President Donald Trump has been on the receiving end of heated criticism since his highly contentious summit with Russian President Vladimir Putin in Helsinki on Monday.
Hashtags like #TreasonSummit and #TreasonousTrump have trended widely amid calls for Congress to draft articles of impeachment once President Trump sided with Putin over the assessment from his own intelligence agencies that Russian operatives meddled in the 2016 presidential election.
But these angered reactions only represent the tumultuous political landscape stateside. If you were to ask Russia's Foreign Ministry how the summit went, you'd hear that it went as smoothly as it could have. In fact, according to Sergey Lavrov, the Russian Foreign Minister, the meeting between the two world leaders went “fabulously” and “better than super.”
Lavrov's response appears to support much of the reaction from the president's critics, who've said that President Trump kowtowed to Russian aggression. The Russian Foreign Ministry's response to the president's statements also support the accusations that Russia––and Putin in particular––benefited enormously from the closed-door face-to-face meeting.
For example, after President Trump tweeted that the relationship between Russia and the United States "has NEVER been worse"––he blamed "U.S. foolishness and stupidity" and Special Counsel Robert Mueller's investigation into Russian collusion––many members of the media noted that the Russian Foreign Ministry "liked" the president's tweet.
Even more damning: The Russian Foreign Ministry retweeted the president's tweet, saying "We agree."
Critics have called the retweet a win for Russian propaganda, and a calculated effort to undermine Robert Mueller's investigation.
The president, meanwhile, has only doubled down on his assertions that his talk with Putin was "productive."
He has also found time to once again criticize the North Atlantic Treaty Organization (NATO), which he (falsely) claimed was draining (and relying too heavily on) the U.S. because of monetary obligations. Statements like the one below have haunted the president, who is aware of Russia's longstanding goal to delegitimize NATO and its allies.
But regardless of where the president claims to stand on NATO, he feels his meeting with Putin was "even better" than his NATO commitments. That it hasn't been as well received as he would like is a sign––in yet another attack on the media––that "the Fake News is going Crazy!"

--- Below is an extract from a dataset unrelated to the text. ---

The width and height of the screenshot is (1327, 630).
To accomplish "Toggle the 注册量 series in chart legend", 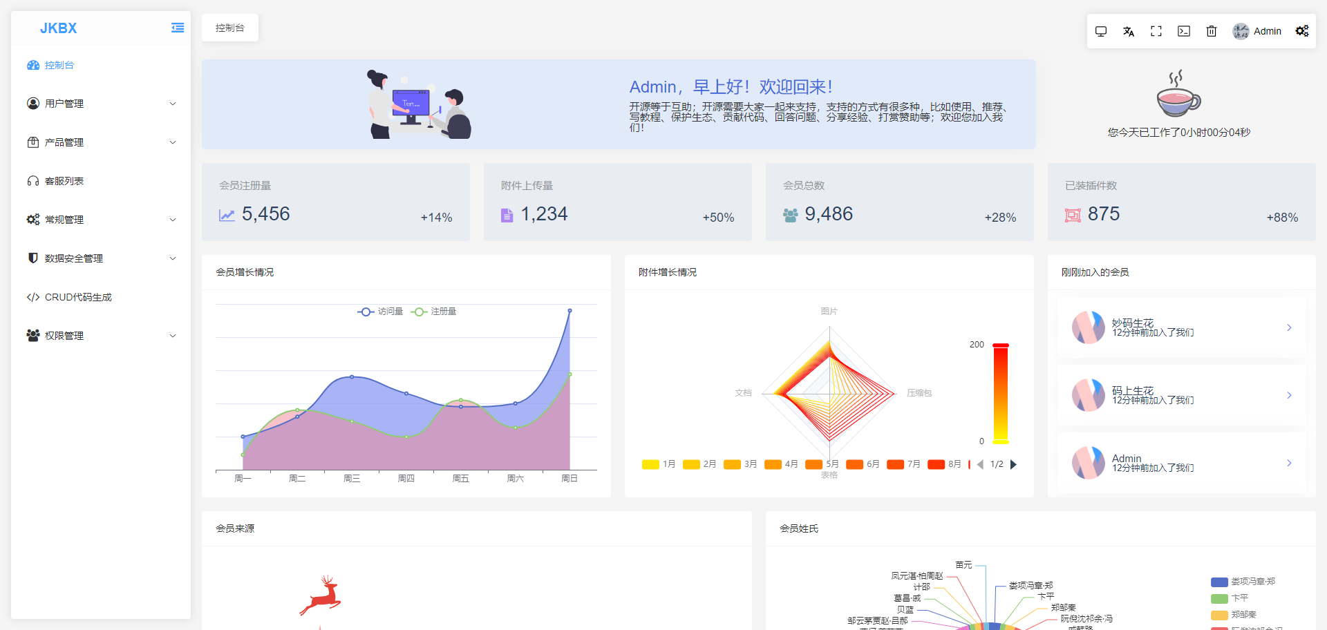I will pos(434,312).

According to Maria Lipman, editor-in-chief of the journal Counterpoint and a veteran commentator on Russia, the Trump-Putin summit realized the Kremlin's goal of ending an era of frosty relations with the United States.
“Putin has demonstrated that Russia is not isolated, without making any concessions,” she said, adding that “Putin in a sense lures him into this rhetoric that it’s better to cooperate than to engage in confrontation." The two leaders, she noted, appeared to be "playing along together."
Putin, for his part, described the Helsinki meeting as “candid and useful.”
When asked to elaborate on whether tensions between the U.S. and Russia––tensions which have only heightened since Moscow invaded Ukraine and annexed Crimea in 2014––would ease, Putin appeared optimistic.
“President Trump’s position on Crimea is well known. He talks about the illegality of the Crimean reintegration to Russia. We have another point of view… that a referendum was held in accordance with international law. For us, it’s a closed question,” he said.
Fyodor Lukyanov, chairman of the Council of Foreign and Defense Policy, believes, as ABC reports, "Putin and Trump’s comments on Syria suggested a concrete agreement had likely been reached to curtail Iran’s presence close to Israel in southern Syria" and that "the two presidents' pledges to push to reinvigorate key nuclear arms control treaties meant that could now likely happen."
But, he added, the Russia-U.S. relationship is undoubtedly more complex than the summit could possibly remedy, and the likelihood that President Trump would be able to honor his commitments is low because it is "quite obvious that his capacity is limited." Observing that Trump's proposals that came out of his meeting with Putin in Germany last year collapsed quickly, he said, "it’s a question about his resilience."
If these talks fall through much like last year's, Trump "will start to distance himself from things that were discussed," Lukyanov said, and "nothing will change."